Não é só plantar: tem que encurtar distâncias
Mas, para que a agricultura familiar consiga ocupar os desertos, é preciso encurtar distâncias, criando pontes para que os produtos colhidos cheguem até os centros consumidores.
Segundo Gomes, é comum que ONGs e órgãos assistência técnica rural tomem a frente do transporte de alimentos da agricultura familiar.
Foi o que o g1 viu em Betânia do Piauí. Hoje, a ONG Instituto Novo Sertão é a responsável por coletar os produtos dos agricultores de casa em casa, nas áreas rurais, para levá-los à feira, que fica no centro da cidade.
A feira, batizada de Quitanda dos Quintais, também foi criada pela ONG.

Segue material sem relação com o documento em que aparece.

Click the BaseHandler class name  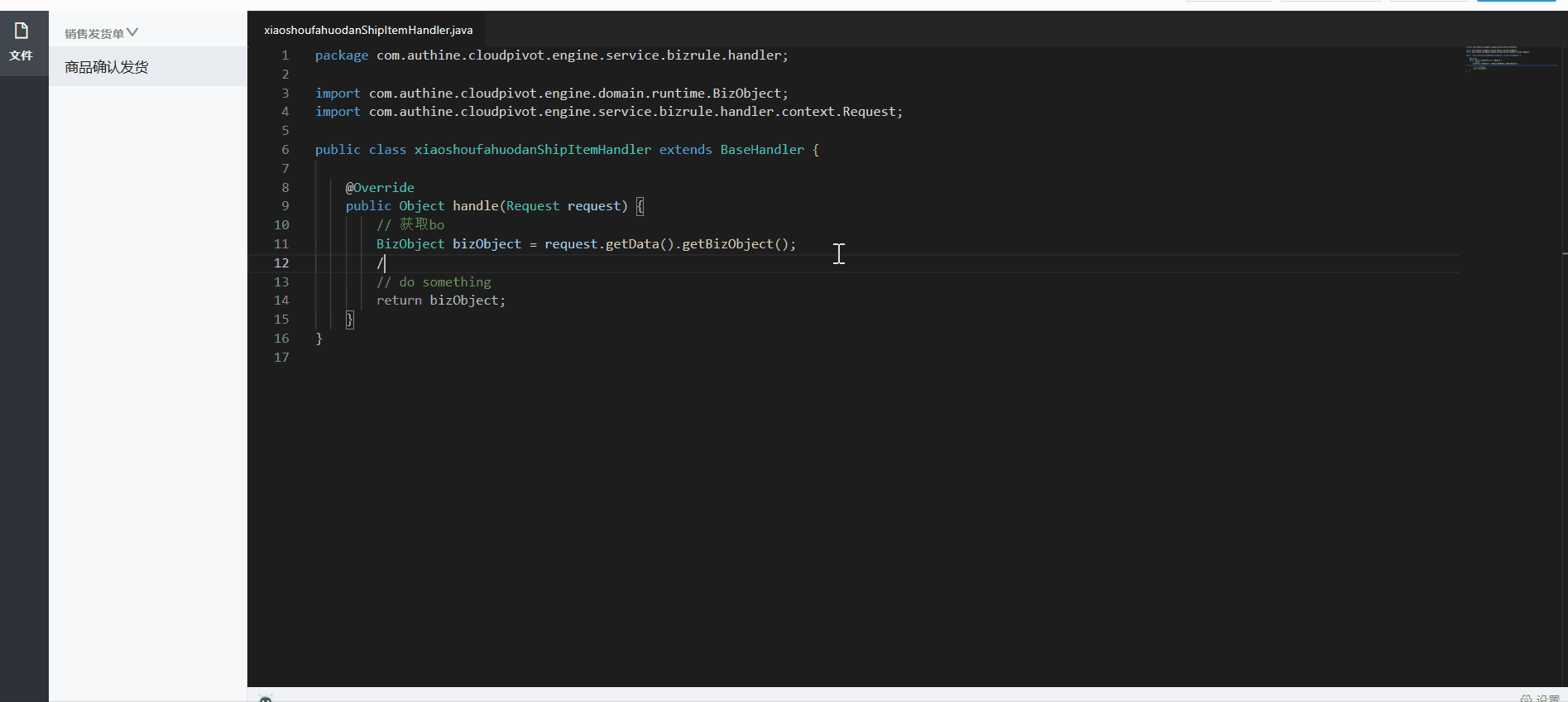point(761,150)
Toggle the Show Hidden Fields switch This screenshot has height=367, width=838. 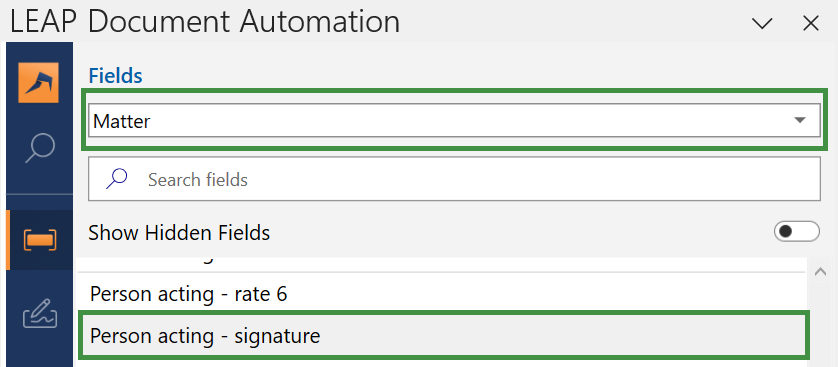[796, 231]
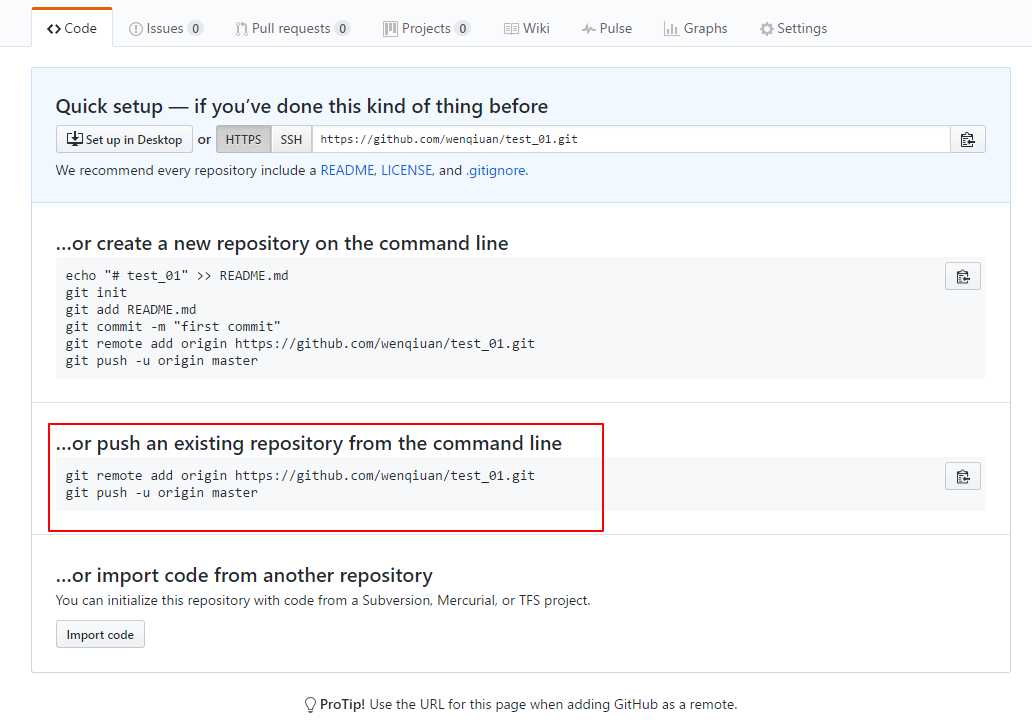
Task: Open the Graphs tab
Action: (696, 29)
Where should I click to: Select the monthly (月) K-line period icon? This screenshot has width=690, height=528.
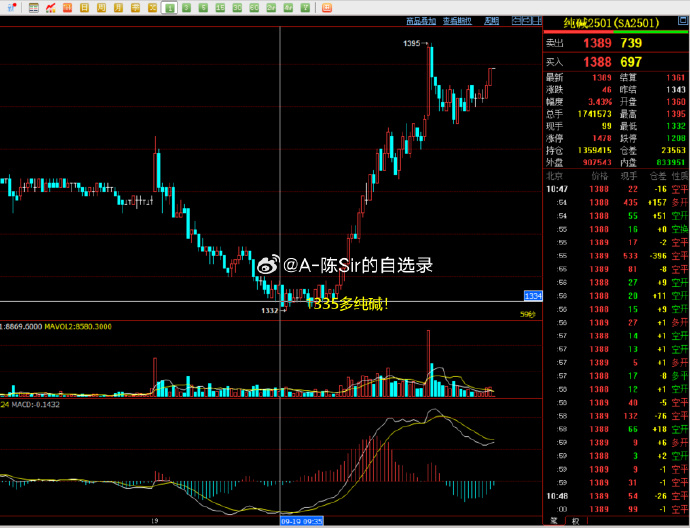click(x=119, y=8)
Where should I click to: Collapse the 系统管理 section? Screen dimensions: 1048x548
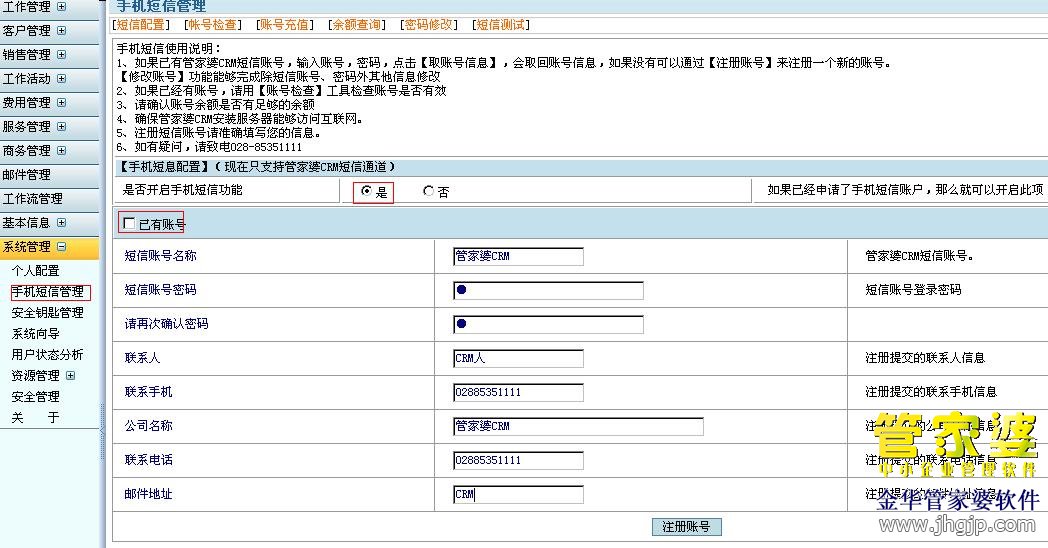click(61, 246)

Brasil é um grande produtor de alimentos, mas convive com a insegurança alimentar
O que faz a agricultura familiar dar certo?
“Vamos pensar um pouco na realidade do agricultor familiar. Ele tem uma produção diversificada, mas não consegue plantar todos os alimentos que precisa para abastecer a geladeira”, acrescenta.
Além disso, é importante que a renda obtida por meio da atividade agrícola garanta dinheiro para outras necessidades.
“Antes dos quintais, a gente tinha que comprar o cheiro verde, cebola, tomate, alface. E hoje a gente não precisa. A gente tem para o consumo de casa e para vender na comunidade”, conta a agricultora Geneilza de Sousa e Silva Agricultora, de Betânia.
“Aí melhorou bastante a renda da gente. Dá também para comprar a gasolina, o pão”, acrescenta.
Hoje, a Quitanda dos Quintais fatura de R$ 4 mil a R$ 5 mil por mês, e a renda é dividida de acordo com que cada agricultor produz.
Em média, cada produtor tira em torno de R$ 300 a R$ 500 por mês. E R$ 0,50 de cada produto fica com a ONG para custear o transporte.
Agricultora Ana Leide Carvalho da Silva superou uma depressão após a Quitanda dos Quintais.
Gustavo Wanderley/g1
Mas fortalecer a agricultura familiar em nível nacional?
Políticas públicas como a merenda escolar e o Programa de Aquisição de Alimentos (PAA) foram justamente elaborados para criar canais de venda para pequenos agricultores, explica Palmeira, da Rede Penssan.
Por meio do PAA, por exemplo, agricultores familiares vendem seus alimentos para o governo federal, estados e municípios, que, por sua vez, distribuem para escolas, hospitais e pessoas em vulnerabilidade social.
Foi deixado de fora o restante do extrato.